My father was a professor of education at Northeast Missouri State University (now Truman State University). He got a ton of textbooks for free from various school book vendors, either by promising them he’d review them favorably, or more probably by offering to take the books off the salesman’s hands at the end of some dreadful, boring conference.
The summer after I was in third or fourth grade, I read an entire series of those elementary school reading textbooks, from beginning to end, skipping only the learning-to-read super easy books. I read Edgar Allan Poe’s The Tell-Tale Heart, a James Thurber story, and lots of others, including the “part time job as an anchor” story.
This spring, the “part time job as an anchor” phrase came to my mind. I also had a vague recollection of reading some other stories by the same author. By googling what I remembered of those other stories, I found the author, and from the author, found the book Peter Graves.
I ordered a used copy from Amazon, and read it. It’s a pretty standard pre-modern young adult story. I got a vague feeling that the author was talking down to me while describing a whole civilization that he thought was self-evident, but I didn’t recognize.
Peter Graves (the character) isn’t even the star of the book. The stock Mad Scientist character, Houghton Furlong, is really the protagonist.
The book has interesting aspects. There’s an anti-gravity material called “Furloy”, for Houghton Furlong’s Alloy, I suppose. Du Bois imagines a few interesting uses for an anti-gravity material, but really doesn’t stretch the idea very far. It seems instantly obvious that such a material could be used to power a reactionless space travel vehicle. Maybe Cavorite has already cornered that market.
The casual, unethical, human experimentation that Peter Graves (the character) and Furlong undertake is shocking to my modern sensibility. If Furlong had weighted the anti-gravity harness incorrectly, Graves could easily have died by leaving earth’s atmosphere.
Furloy is Flubber?!?
Once, I managed to convince my dad to take me to (as I recall) a midnight-movie showing of Son of Flubber. I really don’t know how I managed that - my dad was very determined to “get enough sleep”, and kept to a rigid eating and sleeping schedule. I do remember that Son of Flubber was side-splittingly funny.
Some years later, I was able to watch Disney’s Absent Minded Professor, which is the first of the two “Flubber” movies.
Reading Peter Graves immediately reminded me of the flubber movies. Houghton Furlong could certainly be the model for Fred MacMurray’s “Ned Brainerd” character.
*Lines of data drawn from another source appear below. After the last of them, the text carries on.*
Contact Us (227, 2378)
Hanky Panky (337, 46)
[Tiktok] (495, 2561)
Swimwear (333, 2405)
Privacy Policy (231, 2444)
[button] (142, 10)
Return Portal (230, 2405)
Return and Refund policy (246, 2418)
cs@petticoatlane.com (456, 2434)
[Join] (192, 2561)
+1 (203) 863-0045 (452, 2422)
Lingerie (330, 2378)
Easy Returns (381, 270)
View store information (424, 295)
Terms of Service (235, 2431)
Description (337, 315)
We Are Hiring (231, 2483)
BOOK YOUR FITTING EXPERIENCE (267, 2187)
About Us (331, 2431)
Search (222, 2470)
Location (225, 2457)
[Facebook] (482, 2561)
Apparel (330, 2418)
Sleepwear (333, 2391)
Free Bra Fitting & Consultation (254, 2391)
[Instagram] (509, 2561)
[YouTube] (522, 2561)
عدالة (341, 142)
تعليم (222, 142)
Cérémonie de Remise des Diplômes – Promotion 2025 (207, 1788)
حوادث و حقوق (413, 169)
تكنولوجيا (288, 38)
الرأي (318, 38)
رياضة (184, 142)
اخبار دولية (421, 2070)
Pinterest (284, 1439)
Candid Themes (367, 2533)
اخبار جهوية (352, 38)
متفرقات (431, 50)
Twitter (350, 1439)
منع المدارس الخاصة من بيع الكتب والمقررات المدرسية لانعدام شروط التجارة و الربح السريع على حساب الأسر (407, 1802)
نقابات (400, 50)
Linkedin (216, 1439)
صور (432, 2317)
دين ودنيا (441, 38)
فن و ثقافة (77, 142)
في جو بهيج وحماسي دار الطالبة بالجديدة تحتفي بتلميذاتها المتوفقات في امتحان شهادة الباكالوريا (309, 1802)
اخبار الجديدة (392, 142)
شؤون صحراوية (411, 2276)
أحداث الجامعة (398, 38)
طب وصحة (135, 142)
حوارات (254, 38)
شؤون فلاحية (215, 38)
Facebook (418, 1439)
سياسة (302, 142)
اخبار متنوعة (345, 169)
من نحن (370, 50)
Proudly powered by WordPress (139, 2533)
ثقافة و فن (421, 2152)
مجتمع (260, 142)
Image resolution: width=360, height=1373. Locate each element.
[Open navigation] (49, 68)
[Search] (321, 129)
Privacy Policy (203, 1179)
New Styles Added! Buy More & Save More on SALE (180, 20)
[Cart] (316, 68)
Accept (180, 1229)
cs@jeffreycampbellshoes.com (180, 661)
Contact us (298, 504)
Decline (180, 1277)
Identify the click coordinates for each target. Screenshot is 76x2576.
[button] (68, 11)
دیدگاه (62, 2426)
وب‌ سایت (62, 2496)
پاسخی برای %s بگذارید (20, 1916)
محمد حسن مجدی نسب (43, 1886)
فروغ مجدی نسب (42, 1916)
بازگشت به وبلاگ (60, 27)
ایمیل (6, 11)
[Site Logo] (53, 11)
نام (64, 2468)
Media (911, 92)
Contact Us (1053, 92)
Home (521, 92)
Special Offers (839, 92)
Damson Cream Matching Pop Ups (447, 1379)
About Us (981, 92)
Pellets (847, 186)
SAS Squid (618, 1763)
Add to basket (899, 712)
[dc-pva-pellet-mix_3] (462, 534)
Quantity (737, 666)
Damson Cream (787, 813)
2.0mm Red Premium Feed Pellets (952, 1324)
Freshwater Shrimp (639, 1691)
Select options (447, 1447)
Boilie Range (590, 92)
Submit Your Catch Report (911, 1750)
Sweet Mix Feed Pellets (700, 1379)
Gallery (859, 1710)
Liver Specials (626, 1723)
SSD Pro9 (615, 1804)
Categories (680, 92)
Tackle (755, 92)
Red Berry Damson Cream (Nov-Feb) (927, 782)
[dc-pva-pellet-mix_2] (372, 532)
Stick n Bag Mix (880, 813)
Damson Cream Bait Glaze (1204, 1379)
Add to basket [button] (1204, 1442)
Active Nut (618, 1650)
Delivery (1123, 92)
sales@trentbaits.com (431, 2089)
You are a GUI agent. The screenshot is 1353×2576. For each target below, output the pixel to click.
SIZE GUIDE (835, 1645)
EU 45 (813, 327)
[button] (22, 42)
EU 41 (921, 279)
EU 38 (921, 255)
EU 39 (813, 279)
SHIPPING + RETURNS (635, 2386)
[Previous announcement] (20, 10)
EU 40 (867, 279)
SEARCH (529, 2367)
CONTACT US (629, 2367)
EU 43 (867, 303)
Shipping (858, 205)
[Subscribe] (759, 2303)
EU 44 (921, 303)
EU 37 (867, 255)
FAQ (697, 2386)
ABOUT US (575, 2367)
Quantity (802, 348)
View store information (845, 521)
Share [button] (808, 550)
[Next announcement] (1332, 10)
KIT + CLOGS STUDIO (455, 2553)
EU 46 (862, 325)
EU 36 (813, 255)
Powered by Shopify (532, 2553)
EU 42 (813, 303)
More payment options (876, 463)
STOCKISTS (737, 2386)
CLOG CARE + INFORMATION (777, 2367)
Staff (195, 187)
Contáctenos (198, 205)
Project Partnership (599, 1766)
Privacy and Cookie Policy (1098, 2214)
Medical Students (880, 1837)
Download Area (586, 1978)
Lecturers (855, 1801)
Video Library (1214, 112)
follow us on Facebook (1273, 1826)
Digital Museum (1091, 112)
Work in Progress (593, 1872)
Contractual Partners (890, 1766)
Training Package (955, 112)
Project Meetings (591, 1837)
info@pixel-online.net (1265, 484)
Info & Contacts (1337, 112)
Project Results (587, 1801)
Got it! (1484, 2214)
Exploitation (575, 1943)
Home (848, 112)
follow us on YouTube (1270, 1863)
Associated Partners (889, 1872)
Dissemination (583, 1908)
Unfortunately, Wikipedia gives a short story called A Situation of Gravity credit for inspiring the flubber movies.
Signature inside cover
I got a used copy of Peter Graves. Apparently “Alexander DeConde” used to own what’s now my copy:
I can only find one Alexander DeConde (1920 - 2016) on the web, who was a historian of US diplomacy. DeConde would have been age 30 when my copy of Peter Graves was printed (1950), which seems a little old, but is still plausible.
It’s possible DeConde knew du Bois, but there’s no obvious connection. In 1950, DeConde was teaching at Whittier College in southern California. Looks like du Bois was mainly an East Coast upper crust intellectual. Both du Bois and DeConde were combatants in WW2, du Bois in the US Army, DeConde in the US Navy. DeConde seems to have spent most of his life in California, du Bois on the east coast and in France. Du Bois lived from 1916 to 1993, they were contemporaries.
I judge it plausible, but unlikely, that DeConde the historian previously owned my copy of this book.